Return all of the entries exactly, but do not include the pictures.
*** DATA FOR THE TASK ***
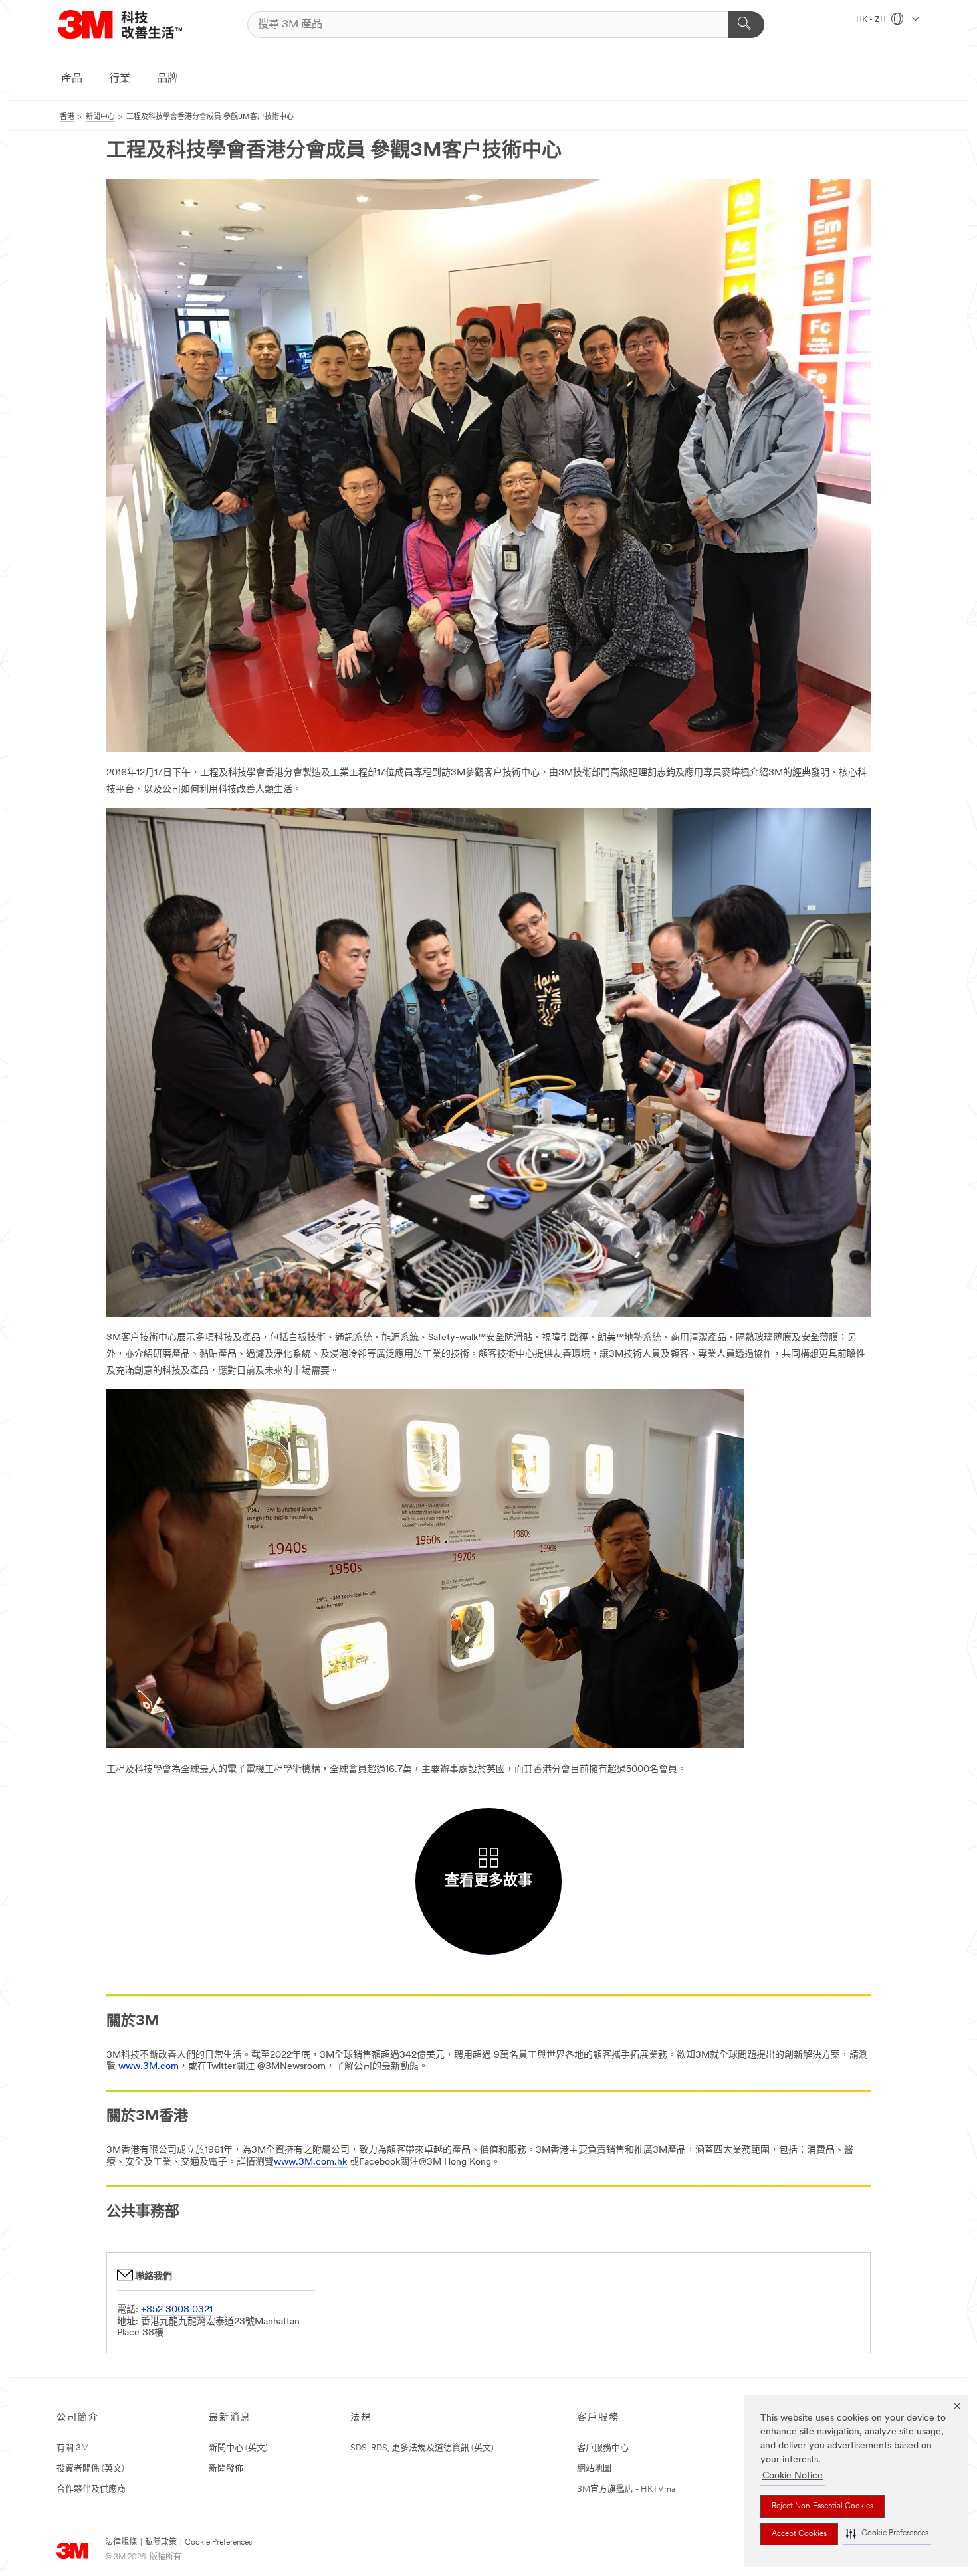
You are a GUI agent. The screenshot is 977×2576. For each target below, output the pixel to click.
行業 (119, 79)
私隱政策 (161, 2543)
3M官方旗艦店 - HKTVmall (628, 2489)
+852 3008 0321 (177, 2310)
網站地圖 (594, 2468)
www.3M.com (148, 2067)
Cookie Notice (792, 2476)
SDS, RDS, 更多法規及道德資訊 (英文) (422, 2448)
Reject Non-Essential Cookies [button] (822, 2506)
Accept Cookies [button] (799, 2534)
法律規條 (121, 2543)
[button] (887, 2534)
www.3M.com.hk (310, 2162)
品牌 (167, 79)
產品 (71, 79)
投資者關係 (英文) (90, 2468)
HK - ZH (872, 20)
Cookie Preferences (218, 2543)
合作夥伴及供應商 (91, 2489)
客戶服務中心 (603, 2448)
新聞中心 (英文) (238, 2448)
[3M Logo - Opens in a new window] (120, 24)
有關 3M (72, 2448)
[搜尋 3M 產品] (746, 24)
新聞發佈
*** End of DATA FOR THE TASK ***
## RESULT OF THIS TASK
You are a GUI agent. The screenshot is 977×2576. For each target below, output the pixel to click.
行業 (119, 79)
私隱政策 (161, 2543)
3M官方旗艦店 - HKTVmall (628, 2489)
+852 3008 0321 (177, 2310)
網站地圖 (594, 2468)
www.3M.com (148, 2067)
Cookie Notice (792, 2476)
SDS, RDS, 更多法規及道德資訊 (英文) (422, 2448)
Reject Non-Essential Cookies [button] (822, 2506)
Accept Cookies [button] (799, 2534)
法律規條 (121, 2543)
[button] (887, 2534)
www.3M.com.hk (310, 2162)
品牌 (167, 79)
產品 (71, 79)
投資者關係 (英文) (90, 2468)
HK - ZH (872, 20)
Cookie Preferences (218, 2543)
合作夥伴及供應商 (91, 2489)
客戶服務中心 (603, 2448)
新聞中心 (英文) (238, 2448)
[3M Logo - Opens in a new window] (120, 24)
有關 3M (72, 2448)
[搜尋 3M 產品] (746, 24)
新聞發佈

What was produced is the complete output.